▶ [Your tasks]
(1) Answer these questions from the debt ceiling column:
(a) What was the final House vote tally?
(b) In January, what did the writer warn moderates in both parties that it wasn't too soon to file?
(c) Whose stewardship of Flight 1549 was McCarthy's handling of the standoff compared to?
(2) Carry the debt ceiling column forward from its last sentence.

▶ [Source text]
■ ■ ■ ■ ■

How did we avoid a debt ceiling crisis?

Speaker of the House Kevin McCarthy at a news conference in the U.S. Capitol on Wednesday, May 31, 2023. (Tom Williams/CQ-Roll Call, Inc via Getty Images)

On Tuesday I compared Kevin McCarthy’s stewardship of the debt ceiling standoff to Chesley “Sully” Sullenberger’s stewardship of Flight 1549. In both cases, against all odds, a certain disaster was averted by the almost miraculous skill of the pilot.

After Wednesday night’s House vote, that comparison no longer feels fair—to McCarthy.

Sullenberger was still forced to crash-land on the water, after all, surviving by the skin of his teeth. McCarthy ended up gliding in for an uneventful landing at the local airport, grinning and thumbs-upping the whole way. 

And he did it despite never having flown a plane before.

The final House tally was 314-117. Supermajorities of both parties supported the deal brokered by the speaker and the president. The margin less resembled a white-knuckle Tea Party hostage crisis circa 2011 than a humdrum early 1990s budget negotiation.

And so, with a heavy heart, I must concede that the moment calls for a bit of pundit accountability.

In January I warned moderates in both parties that it wasn’t too soon to file a discharge petition in the House aimed at forcing a clean debt ceiling hike this spring. McCarthy had made too many concessions to the Jacobins in his caucus in exchange for their votes for speaker, most ominously by reducing the threshold needed to force a vote on ousting him. He’d be perpetually under their thumb, guaranteeing a default if moderates didn’t take drastic action. “The nuts in the new House majority are really going to do it,” I warned. 

They did not, in fact, do it. They didn’t get close to doing it.

Steve Hayes would be within his rights at this point to haul me into his office and pose the fateful question, “What would you say you do here?

■ ■ ■ ■ ■

▶ [Information shown]
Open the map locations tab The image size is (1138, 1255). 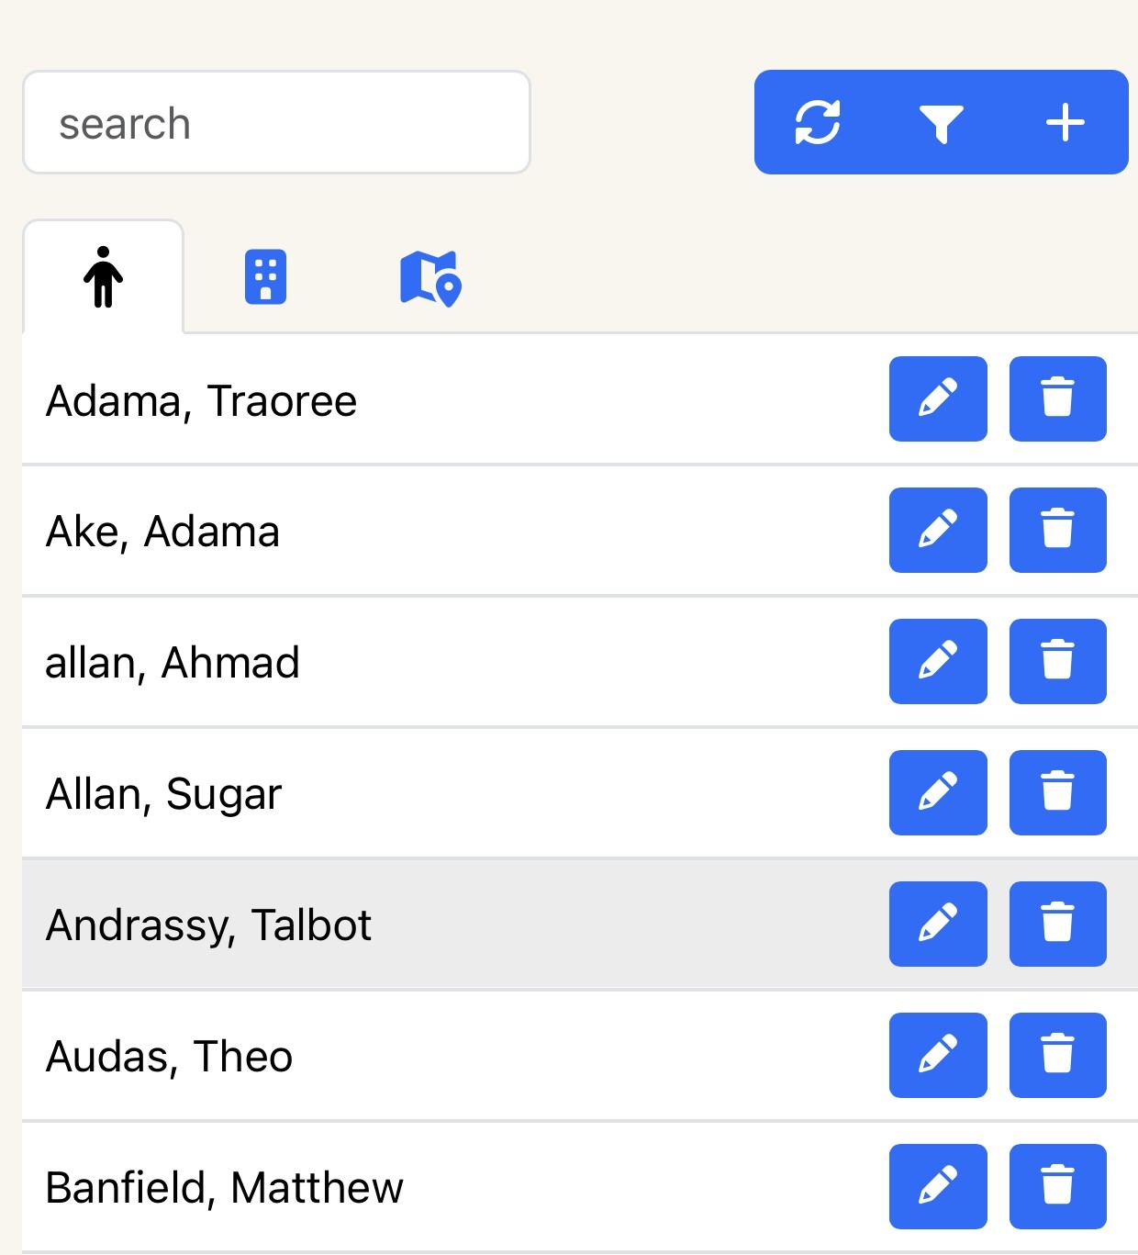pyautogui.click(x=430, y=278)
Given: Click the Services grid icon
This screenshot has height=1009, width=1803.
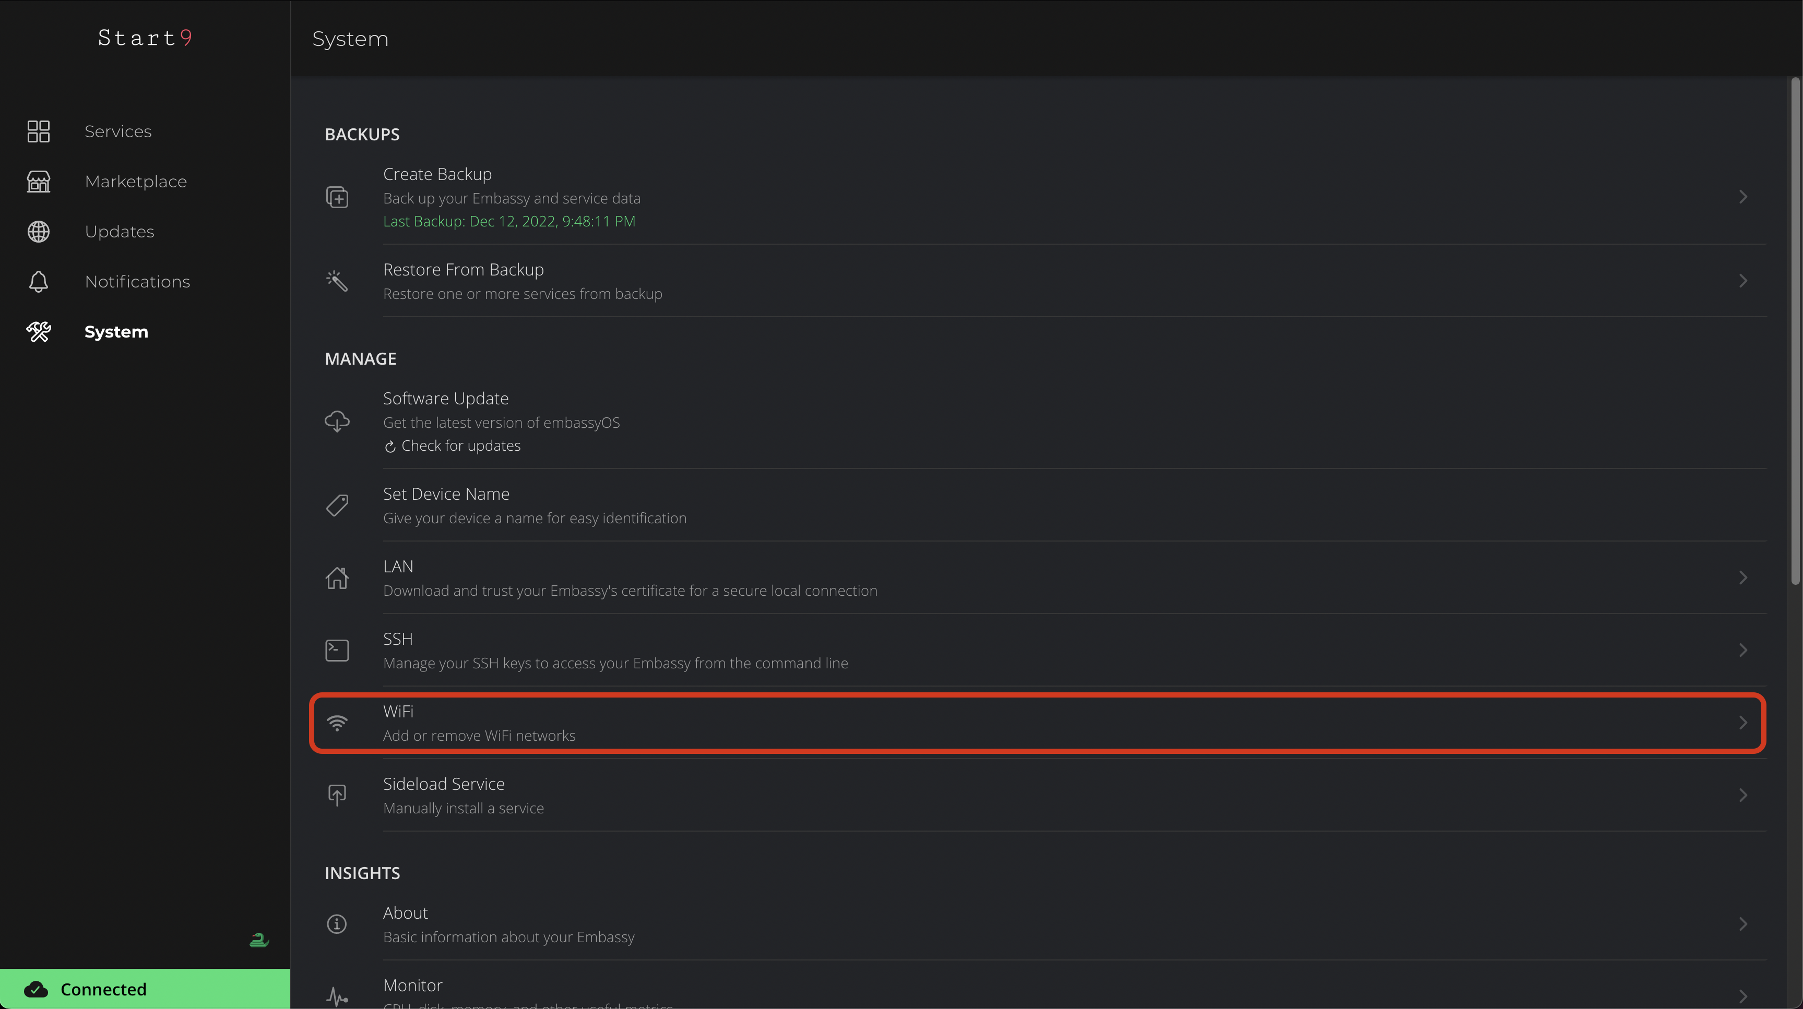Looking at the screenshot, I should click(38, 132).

■ ■ ■ ■ ■

▶ [Results by task]
(1)
(a) 314-117.
(b) A discharge petition in the House aimed at forcing a clean debt ceiling hike this spring.
(c) Chesley "Sully" Sullenberger's.

(2)
In my defense, though, hardly anyone expected this plane to land without incident. The realistic best-case scenario was that Republicans would pass a bill proposing unpopular draconian spending cuts, Democrats would laugh and declare it dead on arrival, and a sweaty McCarthy would reluctantly confront the fact that no compromise between fightin’ conservative populists and liberals was possible. Either he’d placate his base by defaulting or agree at the eleventh hour to pass a clean debt ceiling bill with mostly Democratic support, ending his speakership.

The realistic worst-case scenario was that House Republicans would prove so dysfunctional that they’d fail to pass any bill. That would leave McCarthy in the same conundrum described above, but with his caucus and his party looking pitiful and incompetent instead of radical and recalcitrant. Republicans can’t even agree among themselves, Democrats would crow. They can’t govern. It would be a fiasco for the American right.

The least likely outcome was the actual outcome, a soft landing. How did I—I mean, er, we—get it so wrong?

Let’s go point by point.

Republican hearts weren’t in this fight.

This was my biggest mistake in the January column.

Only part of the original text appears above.